Die Klarheit von Murakamis Stil komme der Aufgabe der Übersetzerin natürlich sehr entgegen, so Gräfe, mache es aber zugleich zu einem Gebot, seine Texte in der Übersetzung nicht zu salopp klingen zu lassen. Die erhitzten Diskussionen, die sich über solchen Fragen entwickeln können, verdeutlicht Gräfe anhand eines Einspielers aus dem Literarischen Quartett, das sich angesichts von Murakamis Roman Gefährliche Geliebte zu Kategorisierungen von «nicht literarisch anschaulich» und «literarisches Fastfood» bis hin zu «von ungewöhnlicher Zartheit» versteigt. Gräfe behauptet, dass in jeder dieser Einschätzungen eine Wahrheit zu finden sei, das verdanke sich dem hybriden Charakter von Murakamis Sprache. (Glücklicherweise handelte es sich in diesem Fall nicht um ihre eigene Übersetzung.) Interessant wird es im Falle einer Neu-Übersetzung, die Gräfe übernommen hat, nämlich die von Südlich der Grenze, westlich der Sonne. Im Unterschied zur alten Übersetzung, die sich von der amerikanischen Ausgabe ableitete, ist Gräfe vom japanischen Original ausgegangen: Die japanische und die deutsche Sprache erschienen ihr näher zueinander zu stehen als die englische. Freilich liest sie andere, bereits erschienene Übersetzungen ebenfalls auch immer parallel.

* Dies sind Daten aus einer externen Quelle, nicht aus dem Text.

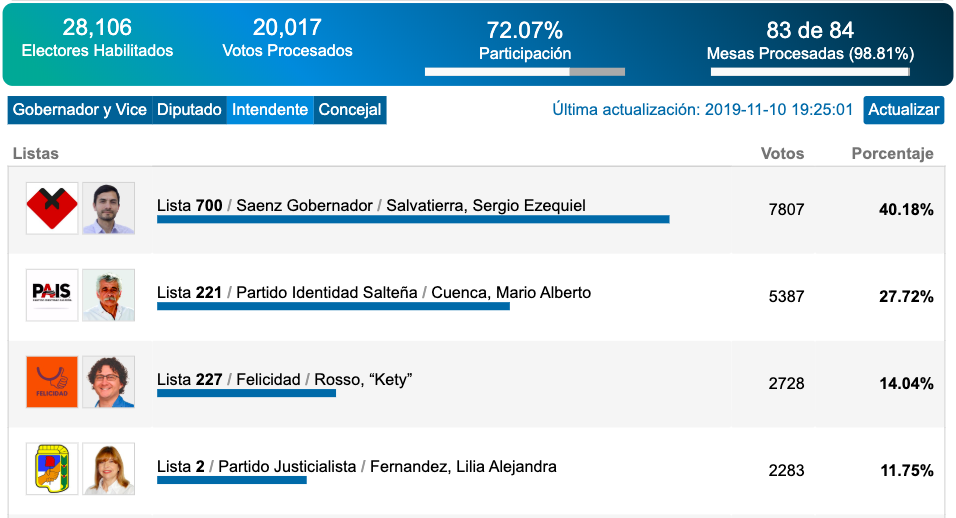Click the Partido Justicialista shield logo
Screen dimensions: 956x518
click(x=52, y=469)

Eine «Verdeutschung» des Romans sei dabei naturgemäss nicht zu umgehen, «gelungen» sei eine Übersetzung jedoch dann – so Gräfe auf meine Frage hin -, wenn die deutschen LeserInnen das gleiche Gefühl beim Lesen vermittelt bekämen wie die japanischen. Bisweilen wird das nur durch Kompensationsleistungen möglich: Vielleicht geht irgendwo etwas verloren, vielleicht wird irgendwo anders etwas gewonnen. Zum Schluss merkt Gräfe noch an, dass sie beim Übersetzen die gleiche Erfahrung wie die späteren LeserInnen machen möchte; deswegen lese sie das Buch nicht erst einmal durch, sondern fange einfach von vorne an.

Insgesamt war dies eine eindrucksvolle, zukunftsträchtige Veranstaltung, die zurecht mit viel Applaus bedacht wurde. Möge man der Kreativität der ÜbersetzerInnen auch in Zukunft in Zürich die Beachtung schenken, die sie verdient.